AİHM, 18 Ekim 2017’den beri tutuklu bulunan iş adamı Osman Kavala davasında Avrupa Konseyi Bakanlar Komitesi’nin 2 Şubat 2022 tarihinde başlattığı ihlal prosedürü kapsamındaki kararını bugün açıkladı.
Açıklamada, ‘keyfi uygulamalara’ dikkat çekildi: “Kavala’nın ilk tutukluluğunda olduğu gibi, soruşturma makamları keyfi tutuklamaya karşı mevcut olan anayasal güvencelere rağmen, tutukluluğunun devamını haklı çıkarmak için, çok sayıda yasal eyleme atıfta bulunmuştur.”

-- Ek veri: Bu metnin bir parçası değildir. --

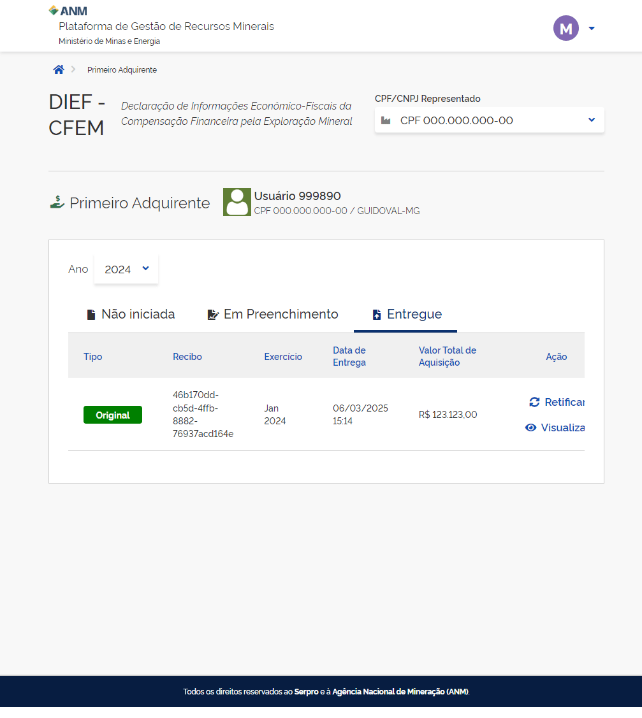Viewport: 642px width, 718px height.
Task: Click the Data de Entrega column header
Action: 349,356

Mahkeme, bire karşı 16 oyla, Türkiye Cumhuriyeti Hükümeti’nin üç ay içinde Kavala’ya 7 bin 500 avro ödemesine karar verdi.
‘Adı geçenin’
Sözcü Bilgiç, AİHM’in Kavala kararının icrasına ilişkin aldığı karar hakkındaki soruyu yazılı yanıtladı.
Kavala kararının icrası konusunda Avrupa Konseyi Bakanlar Komitesi tarafından AİHM’e havale edilmesiyle ilgili Dışişleri Bakanlığı’nın görüşlerini 2 Şubat’ta yapılan açıklamayla kamuoyuyla paylaşıldığını anımsattı.
Bilgiç’in konu hakkında açıklama yaparken Osman Kavala’nın ismini kullanması yerine ‘adı geçenin’ demesi dikkat çekerken; verilen yanıtta şunlar ifade edildi:
“Süreç boyunca Avrupa Konseyi’yle iletişimimiz devam etmiş; Adalet Bakanlığı’mız tarafından adı geçenin yargı sürecindeki gelişmeler hakkında düzenli bilgi sunulmuş, ayrıca adı geçenin tutukluluğuyla ilgili olarak iç hukukta devam eden yargılama sonunda hüküm giydiği AİHM’e ve Avrupa Konseyi Bakanlar Komitesi’ne bildirilmişti.
Beklentileri boşa çıkarılmış
Ancak ne yazık ki, AİHM konuyla ilgili olarak bugün (11 Temmuz) açıkladığı kararla beklentilerimizi boşa çıkarmış ve Avrupa insan hakları sisteminin itibarının bir kez daha sorgulanmasına sebep olmuştur. Bundan sonraki aşamada süreci takip edecek olan Avrupa Konseyi Bakanlar Komitesi’nin, daha önce sergilediği tarafgir ve seçici yaklaşımı bir yana bırakarak sağduyuyla ve bazı çevrelerin siyasi gündem yaratma arayışlarına mahal vermeksizin hareket etmesini bekliyoruz.”